> **Records to process**:

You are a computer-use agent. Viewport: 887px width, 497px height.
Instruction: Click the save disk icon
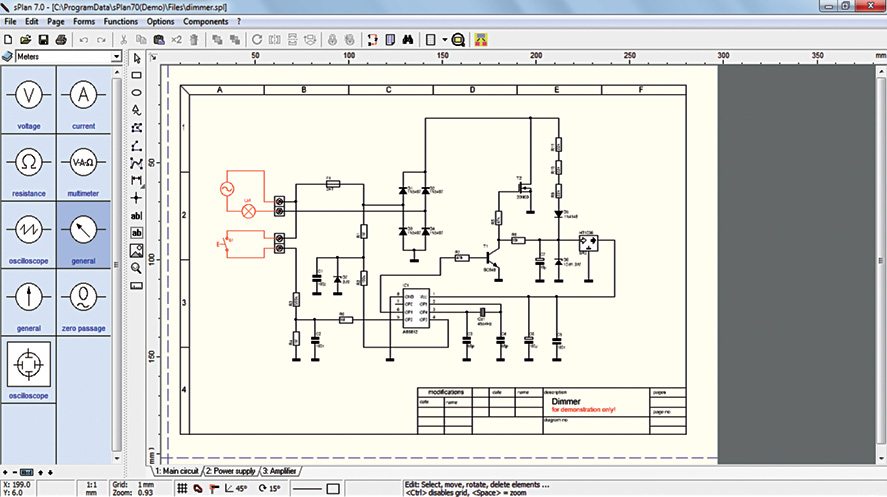click(43, 40)
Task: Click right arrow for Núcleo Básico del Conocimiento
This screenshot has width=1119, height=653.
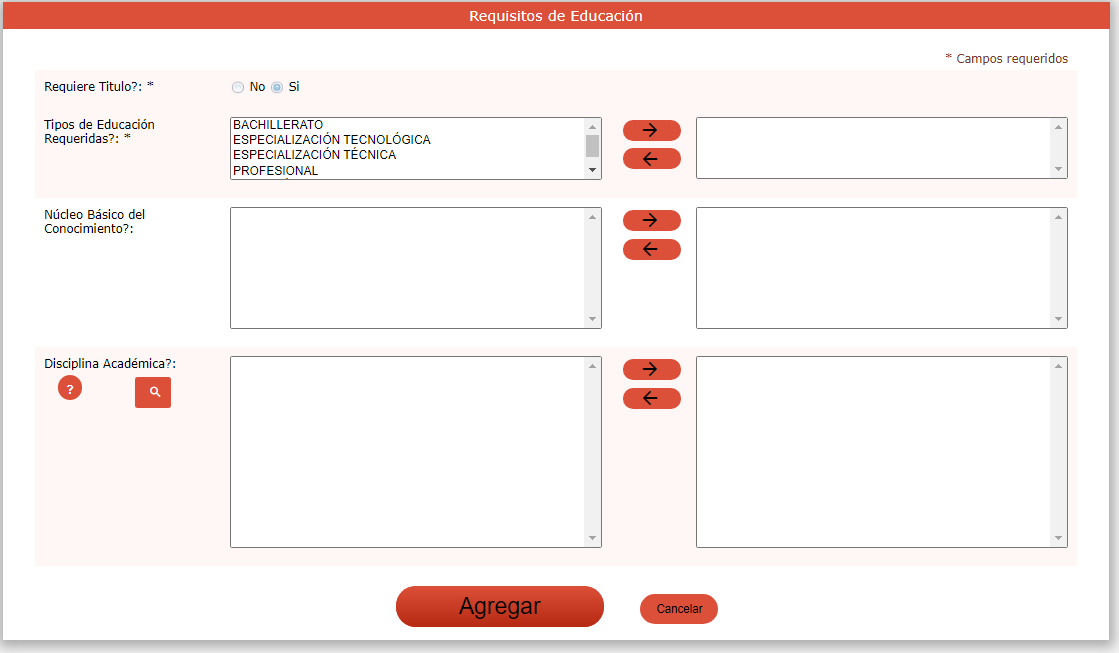Action: pyautogui.click(x=651, y=220)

> **Exercise**:
Word for word, please, restate the lines of the listing from the one holding "Instruction: Click the save disk icon" down to the last line, leaving out any pictures.

> **Solution below**:
Instruction: Click the save disk icon
click(43, 40)
Task: Click right arrow for Núcleo Básico del Conocimiento
This screenshot has width=1119, height=653.
Action: pyautogui.click(x=651, y=220)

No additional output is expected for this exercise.